Sunday, November 26, 2006

Jonathan Chait: Bring back Saddam Hussein

Restoring the dictator to power may give Iraqis the jolt of authority they need. Have a better solution?
Jonathan Chait
LA Times

November 26, 2006

THE DEBATE about Iraq has moved past the question of whether it was a mistake (everybody knows it was) to the more depressing question of whether it is possible to avert total disaster. Every self-respecting foreign policy analyst has his own plan for Iraq. The trouble is that these tracts are inevitably unconvincing, except when they argue why all the other plans would fail. It's all terribly grim.
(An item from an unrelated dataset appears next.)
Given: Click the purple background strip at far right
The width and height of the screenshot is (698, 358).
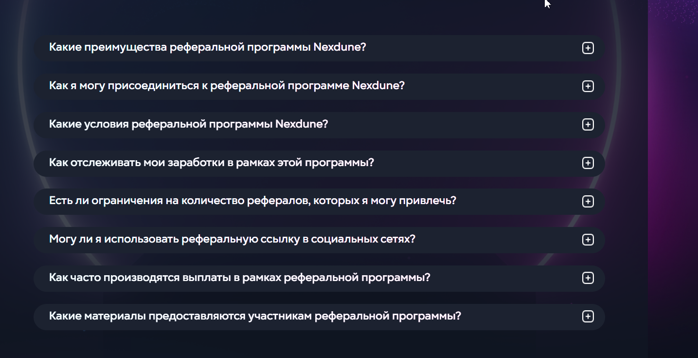Looking at the screenshot, I should coord(673,179).

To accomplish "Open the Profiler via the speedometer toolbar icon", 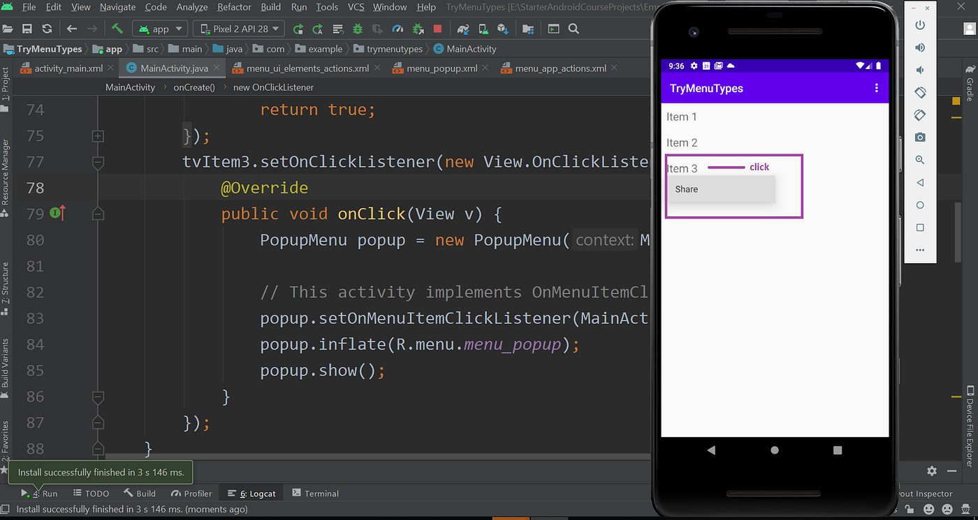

So allow me to propose the unthinkable: Maybe, just maybe, our best option is to restore Saddam Hussein to power.

Yes, I know. Hussein is a psychotic mass murderer. Under his rule, Iraqis were shot, tortured and lived in constant fear. Bringing the dictator back would sound cruel if it weren't for the fact that all those things are also happening now, probably on a wider scale.

At the outset of the war, I had no high hopes for Iraqi democracy, but I paid no attention to the possibility that the Iraqis would end up with a worse government than the one they had. It turns out, however, that there is something more awful than totalitarianism, and that is endless chaos and civil war.

Nobody seems to foresee the possibility of restoring order to Iraq. Here is the basic dilemma: The government is run by Shiites, and the security agencies have been overrun by militias and death squads. The government is strong enough to terrorize the Sunnis into rebellion but not strong enough to crush this rebellion.

Meanwhile, we have admirably directed our efforts into training a professional and nonsectarian Iraqi police force and encouraging reconciliation between Sunnis and Shiites. But we haven't succeeded. We may be strong enough to stop large-scale warfare or genocide, but we're not strong enough to stop pervasive chaos.

Hussein, however, has a proven record in that department. It may well be possible to reconstitute the Iraqi army and state bureaucracy we disbanded, and if so, that may be the only force capable of imposing order in Iraq.

(There is more.)

(TM comment: Could there be a more dramatic illustration of how badly the situation in Iraq has deteriorated? It's too late for even that desperate measure, however: the Shiites would no longer tolerate being oppressed by Sunnis, as they were under Saddam. Moreover, to put Saddam back in power would shred Bush's last figleaf of justification for the misguided invasion. Bush is hoping somehow to avoid the condemnation of history and will hang on as long as possible, maybe with the expectation of passing the entire mess on to his successor. It now looks like even that will not be possible. The collapse of the Maliki government is not far off.)